If you are selecting the option to create an encrypted .json of the password-protected type (not the account-restriced type), which you can do in the Web Vault app (or using the CLI), then you will be able to decrypt it using the BitwardenDecrypt tool (a third-party utility that is not affiliated with Bitwarden). However, this utility will output an unencrypted file that uses the JSON format, which is not very convenient for importing into other password managers (most password managers expect import files to use the CSV format).
The easier solution would be to import the password-protected JSON export back into Bitwarden (using a new account if you have lost access to the original account), and then export as a plain-text CSV, which you can import into any other password manager.
Is there a reason why you don’t want to use Bitwarden to convert the backup file to CSV format?
Just thinking having encrypted with password json is safer than easy to open csv, even if i want put that .json to my bitlocked pendrive.
Maybe im thinking too far in future and im not sure what will happen with bitwarden after years… That’s why wanted have option to import it just in case.
Perhaps i should just export it in CSV and move it on my pendrive with bitlocker. But still prefer double encrypted, file + pendrive
Bitwarden is open source, and has millions of users. You can be assured that if something were ever to happen to Bitwarden the company, the open-source community would quickly respond with the following:
A project that replaces Bitwarden, and that will be fully compatible with your existing vault (e.g., you would be able to import the password-protected JSON file directly into the replacement apps). Vaultwarden is one such alternative that exists currently, but if Bitwarden ever goes under, more such projects will sprout up overnight.
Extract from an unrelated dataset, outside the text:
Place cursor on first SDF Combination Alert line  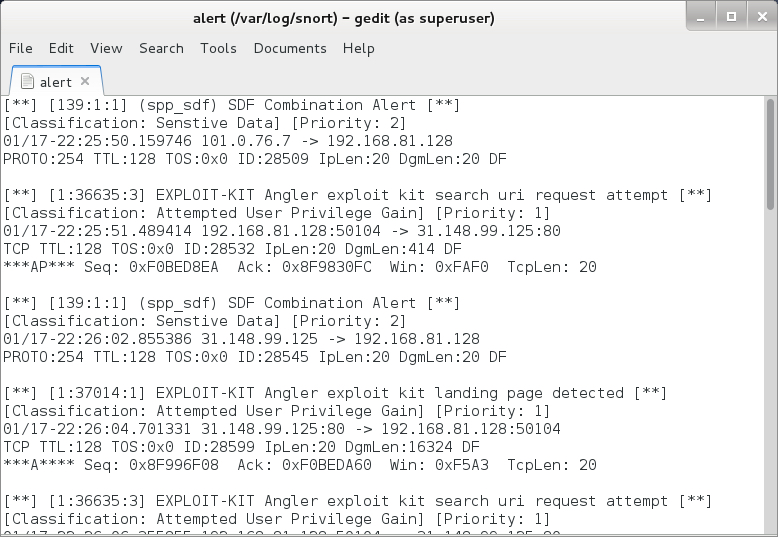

A wide variety of free, open-source utilities that decrypt password-protected JSON exports and convert them into CSV format, or into formats that are native to other password managers (e.g., .kdbx, .1pux, etc.). Currently, the only available utility is BitwardenDecrypt, but that is simply because there is little demand for this type of decryption utility when Bitwarden is still in existence.
I may be in the minority here but I prefer to export my data vault UNECRYPTED in both json and csv format so I have both easily available should the need arise.
Here is where I leave the thread trail in its current form ------ I always export directly into a virtual drive, which of course is highly encrypted, and is designed ONLY to hold my data vault. Once the export is finished and it only takes a few seconds, my virtual drive is closed so data is totally secure. But its easily available and also simple to make several backup copies. Never less than three on this end. LOL!
@OpSec We may have discussed this already in a different thread, but which app & OS are you using to do the exports, and what method are you using to prevent Bitwarden from storing temporary files in an insecure (i.e. non-encrypted) location? Just specifying the destination using “Save As” is usually not sufficient.
I might have added some confusion by using the word “directly” in my post above. I use ONLY linux for all operations however its a two step operation. Its fully true that my vault data is stored only on encrypted virtual drives. I will now describe how the data gets into that vault. I use a specific linux VM for this purpose. The VM is very CLEAN and snapshot backups keep it that way. The BW data vault is exported to an encrypted drive on my VM. Once that virtual drive is closed, and thereby BW data locked in encryption, I copy the virtual drive (around 250 meg) to other media. I then restore the clean snapshot backup thereby removing any and all VM OS tracks that have been made during the export.
I am almost certain my construction will not allow any breakout of the VM and any activity within it are constantly removed via snapshot and Bleachbit control mechanisms.
This probably seems like overkill but I work inside linux VMs all day long. My systems are already running in this mode. I am not saying I would create this setup simply for the purpose of backing up BW vaults.
I know we/I could debate how bare metal users might export a vault without exposing a “trail” within their OS. I can mentally devise ways to do that, but candidly I no longer bother with that. Its fully secure to simply blow away the entire OS activity with a VM snapshot. In my mode if you are “tin foil” regarding the idea of a trail in your OS, this method takes the hat off, LOL!!